I was amazed to find that the knot in my back that had been tormenting me all that day, and all the days before it, was not complaining too much as I pedaled down my street.  The other side complained, but not to the same degree.  And for the first time in I-can’t-remember-how-long, I was moving, breathing, and seeing what was going on in my neighborhood.

This neighbor had put in a new wall and gate around their house.  Another neighbor had painted their house an awful Pepto-Bismol pink.  My favorite house in the neighborhood, way at the back, had put up a fancy decorative metal door to hide their RV.

I was pedaling, and I was doing okay.  And I felt just like that little girl on her bike so long ago, reveling in the freedom of roaming the neighborhood under my own steam.
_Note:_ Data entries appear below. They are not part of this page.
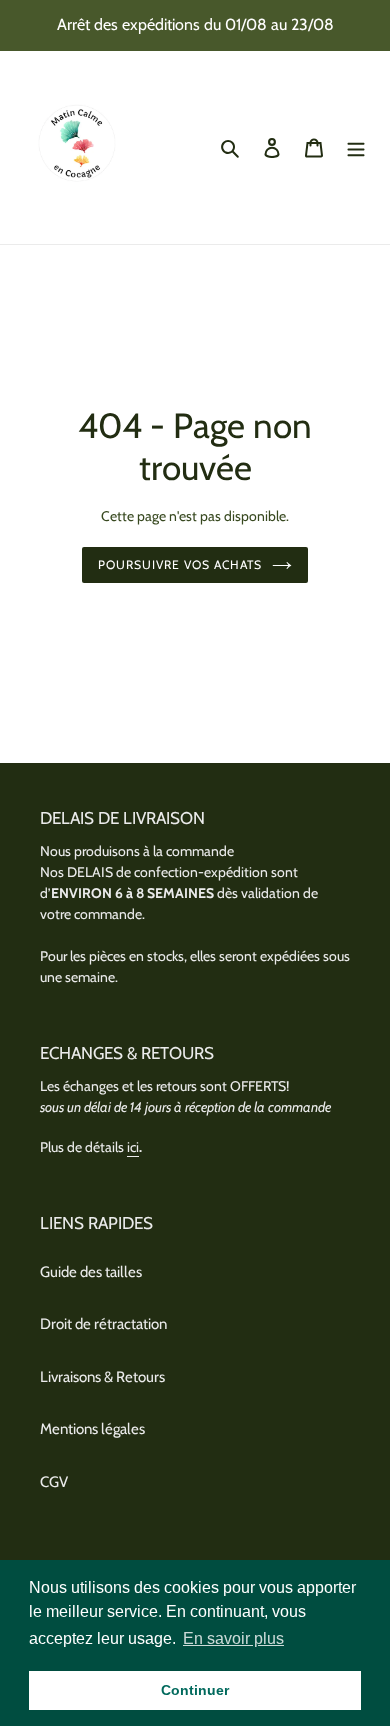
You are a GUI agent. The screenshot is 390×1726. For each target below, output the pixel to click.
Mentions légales (92, 1429)
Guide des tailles (91, 1272)
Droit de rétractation (103, 1324)
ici (133, 1147)
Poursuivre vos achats (179, 564)
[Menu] (356, 147)
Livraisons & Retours (102, 1377)
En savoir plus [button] (233, 1638)
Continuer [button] (195, 1690)
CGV (54, 1482)
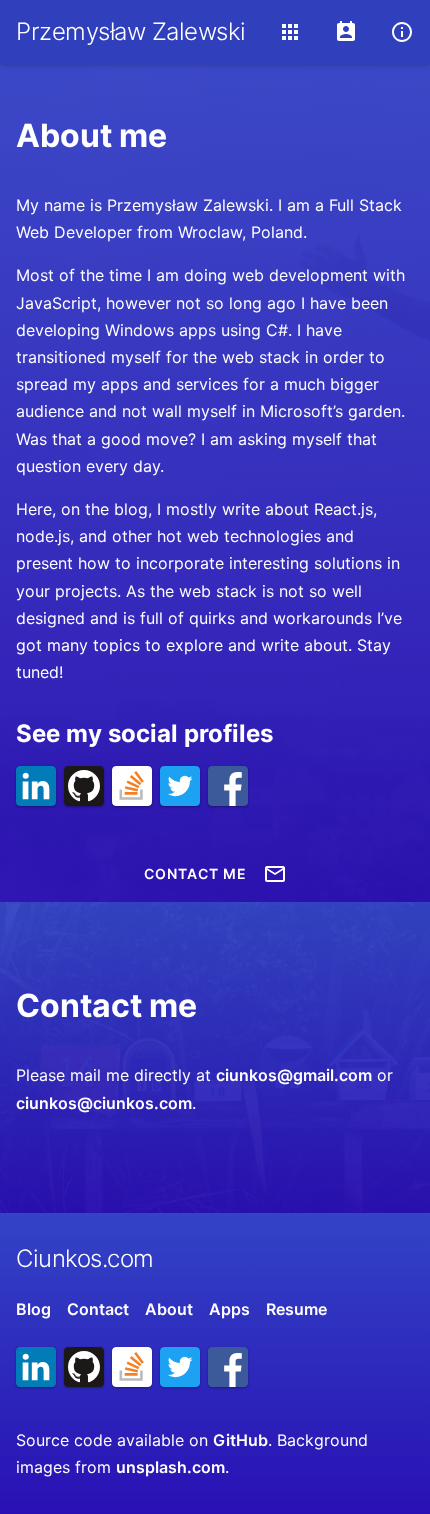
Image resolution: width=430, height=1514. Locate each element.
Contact (98, 1309)
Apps (229, 1309)
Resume (296, 1309)
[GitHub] (84, 786)
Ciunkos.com (85, 1258)
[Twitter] (180, 786)
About (169, 1309)
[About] (402, 32)
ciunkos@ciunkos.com (104, 1103)
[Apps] (290, 32)
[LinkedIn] (36, 786)
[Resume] (346, 32)
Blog (33, 1309)
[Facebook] (228, 786)
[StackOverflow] (132, 786)
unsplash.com (170, 1467)
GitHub (240, 1440)
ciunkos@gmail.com (294, 1075)
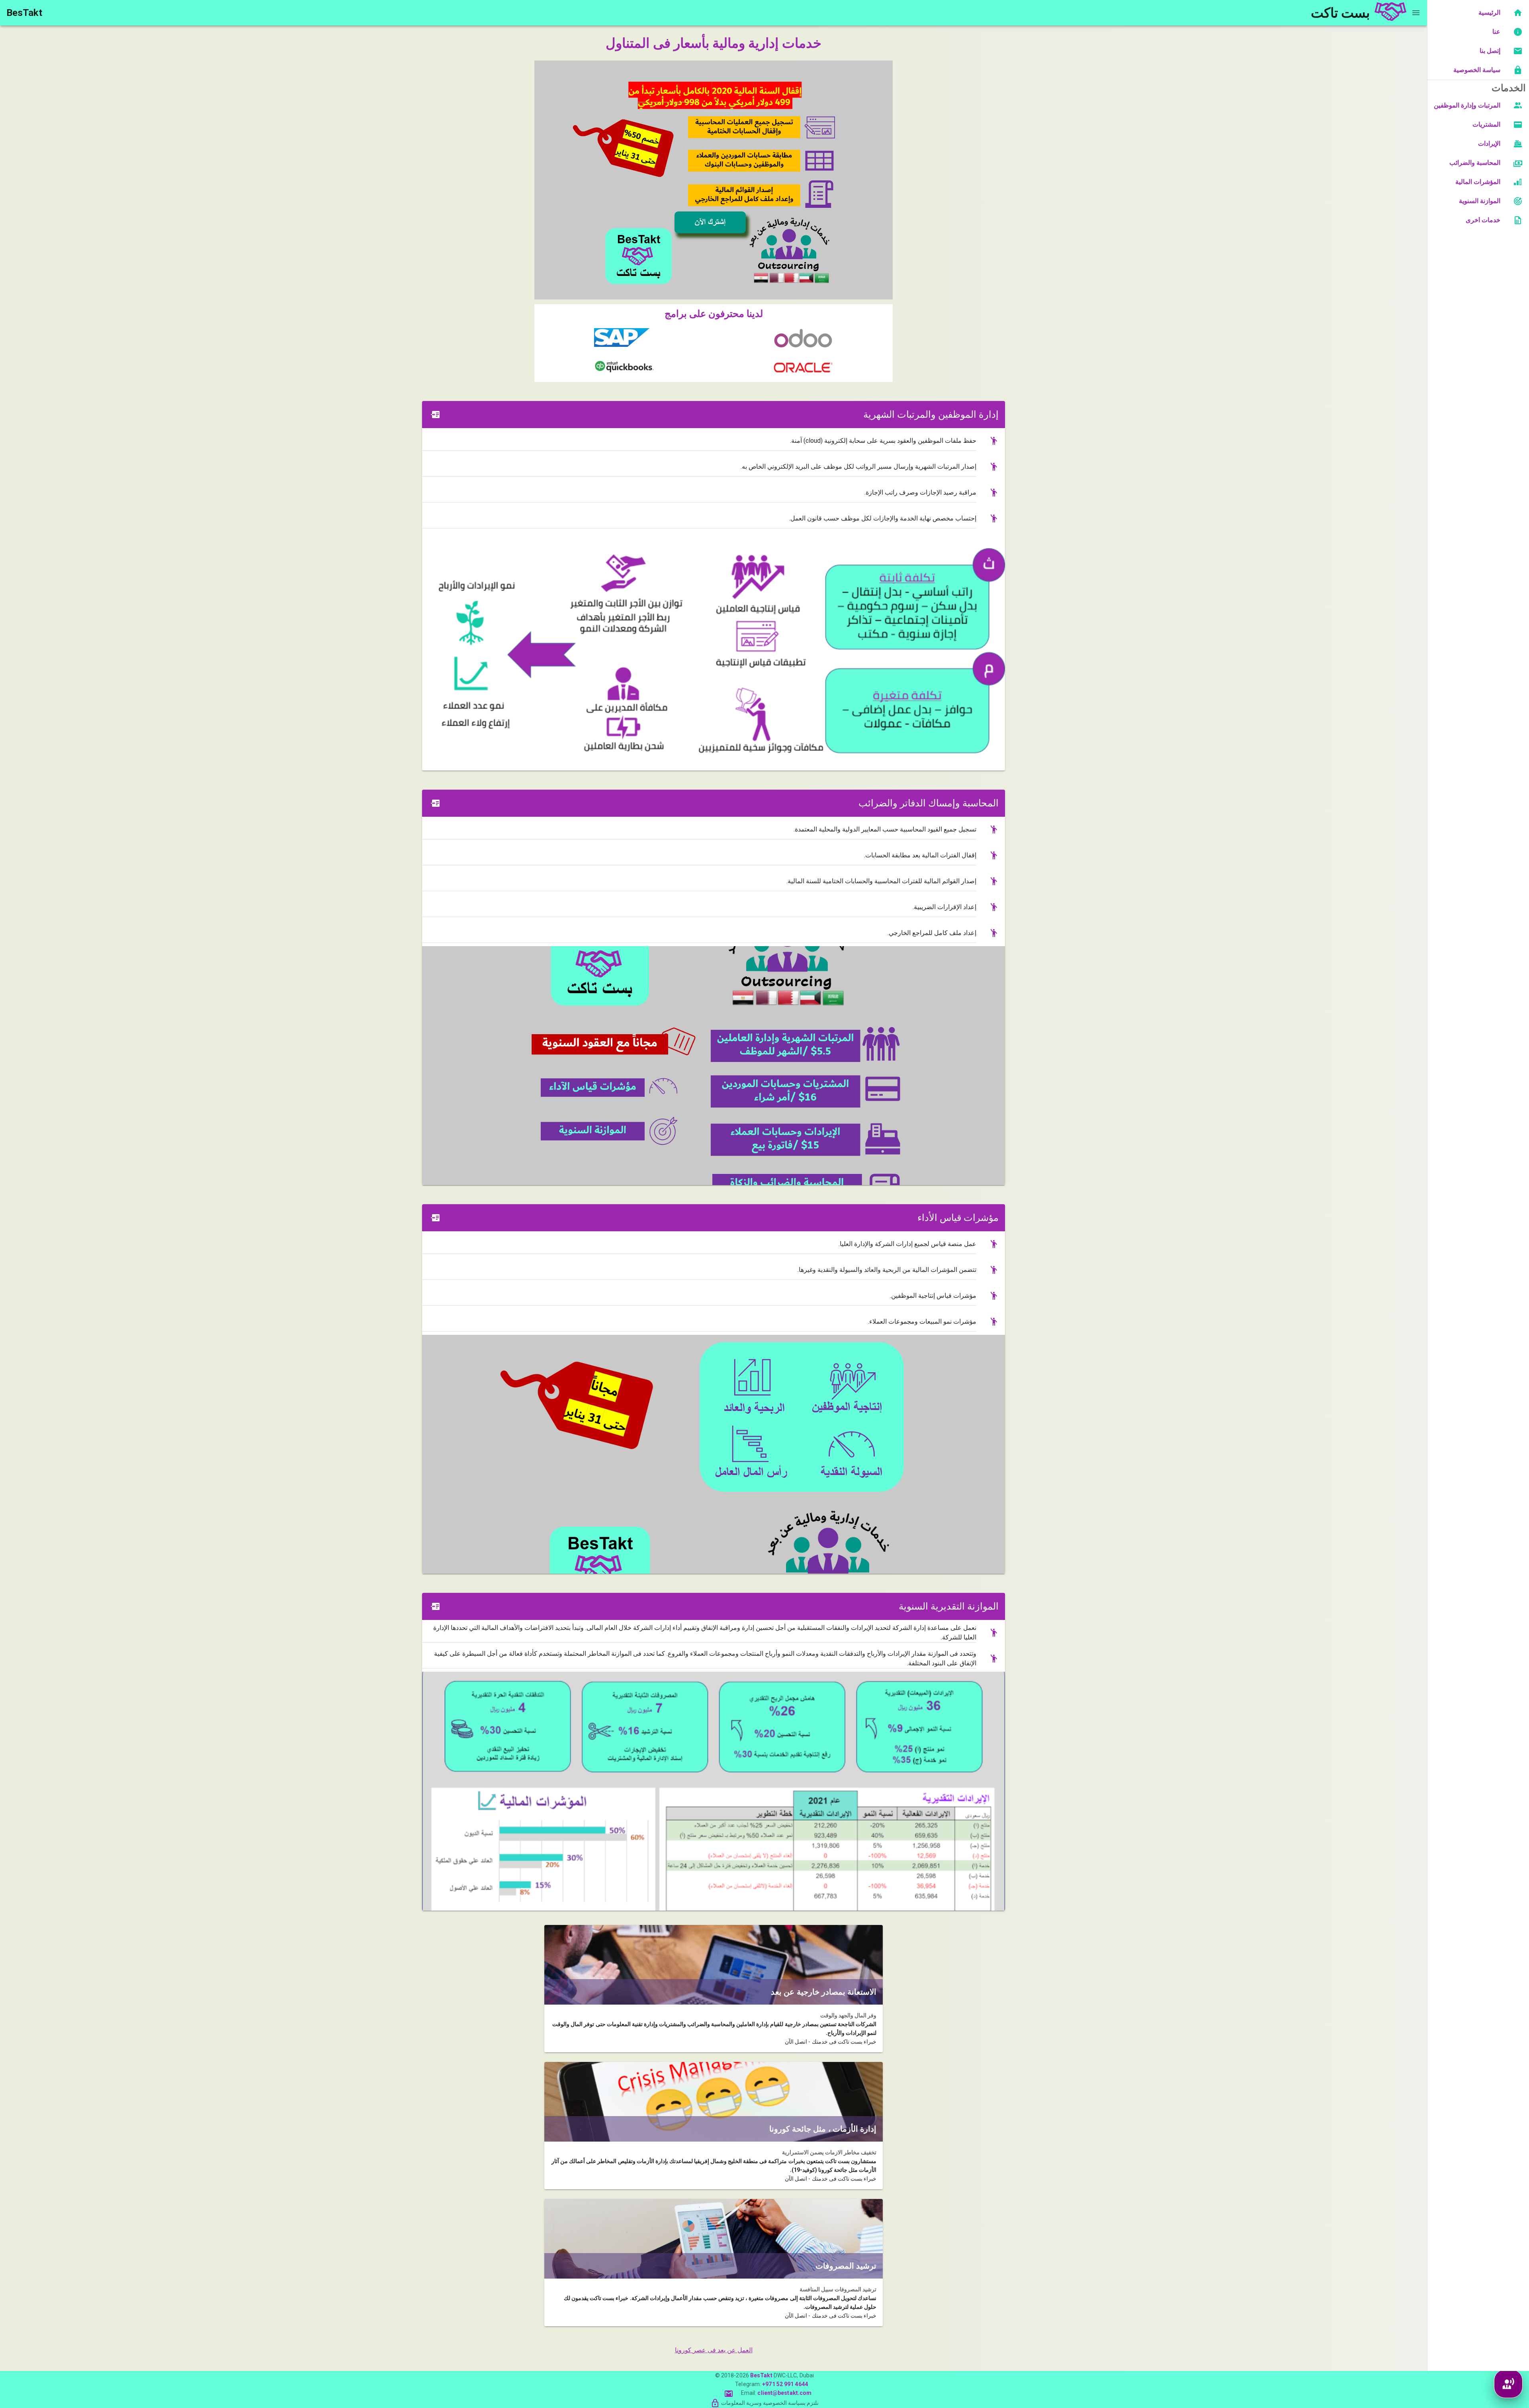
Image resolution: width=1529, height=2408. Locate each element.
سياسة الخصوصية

And here’s the happy ending:  a small miracle occurred on that bike ride.  The knot in my back dissolved.  Just like that.  Things are pretty crunchy, vulnerable, and stiff, still–I have a ways to go.  And the hurt I still feel might be considered intolerable for a person who doesn’t deal with chronic pain.  But for me, the quality of my life has improved 500%.  For the last 3 days, pain has not been the first (and sometimes only) focus of my attention.  This change has been both physically and mentally freeing in ways that you probably cannot understand unless you’ve been a long-term captive of your own long-term infirmity.

Mostly, I’ve been careful, afraid that this reprieve is going to come to an unexpected halt, shattering the barely renewed hope that perhaps I’m not going to be physically miserable as I have been for the rest of my life.  I’m hoping this is a trend toward healing, finally.

And all because I got on that bike in a fit of stubborn pique.  Bikes are, and ever were, magic.